Der US-Arbeitsmarkt wirkt derzeit wie ein Schiff ohne Fahrtwind: Die Unternehmen stellen weiterhin ein – aber deutlich langsamer als früher. Die Zahl der Neueinstellungen ist auf einem der niedrigsten Niveaus seit zwei Jahrzehnten, während gleichzeitig kaum jemand entlassen wird. „Low hire, low fire“, nennen Ökonomen diesen Zustand. Und genau darin scheint die US-Wirtschaft festzustecken.

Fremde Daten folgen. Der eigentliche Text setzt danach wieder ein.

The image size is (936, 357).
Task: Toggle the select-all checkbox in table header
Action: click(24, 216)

„Die Menschen, die noch einen Job haben, klammern sich daran mit weißen Knöcheln“, sagte Dan North, Chefökonom bei Allianz Trade. „Das ist ein stagnierender Arbeitsmarkt.“
Trügerische Stabilität
Obwohl die Wirtschaft insgesamt noch wächst und die Produktivität nicht eingebrochen ist, mehren sich die Warnzeichen: Die Langzeitarbeitslosigkeit steigt, mehr Menschen geben frustriert die Jobsuche auf – und die Ungleichheit nimmt zu. Besonders problematisch: Die Arbeitslosigkeit stieg zuletzt auf den höchsten Stand seit vier Jahren, obwohl offiziell noch neue Stellen geschaffen wurden.
Ein tieferer struktureller Wandel könnte mitverantwortlich sein: Die alternde Babyboomer-Generation verlässt zunehmend den Arbeitsmarkt, während gleichzeitig die Einwanderung durch restriktive Politik ausgebremst wird. „Das Arbeitsangebot schrumpft“, sagt Joe Brusuelas, Chefökonom bei RSM US.

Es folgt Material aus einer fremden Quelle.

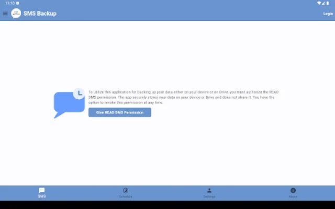Go to the Settings tab label
This screenshot has width=335, height=209.
[x=209, y=196]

Sein Fazit: Die Wirtschaft braucht heute deutlich weniger Neueinstellungen als früher, um stabil zu bleiben – rund 50.000 pro Monat würden laut Brusuelas ausreichen.
Zwei Klassen, zwei Realitäten
Was aus Sicht von Kapitalmärkten stabil erscheint, verstärkt aus gesellschaftlicher Sicht jedoch die soziale Spaltung: Eine sogenannte „K-förmige“ Wirtschaft entsteht – wohlhabendere Haushalte profitieren weiter, während ärmere Haushalte zunehmend abgehängt werden.
KI, Politik und Unsicherheit als Bremsklötze
Ein weiterer Unsicherheitsfaktor ist die Künstliche Intelligenz (KI). Zwar schaffen neue Technologien langfristig auch Jobs, doch kurzfristig halten sich viele Unternehmen mit Neueinstellungen zurück – aus Angst vor zukünftiger Disruption.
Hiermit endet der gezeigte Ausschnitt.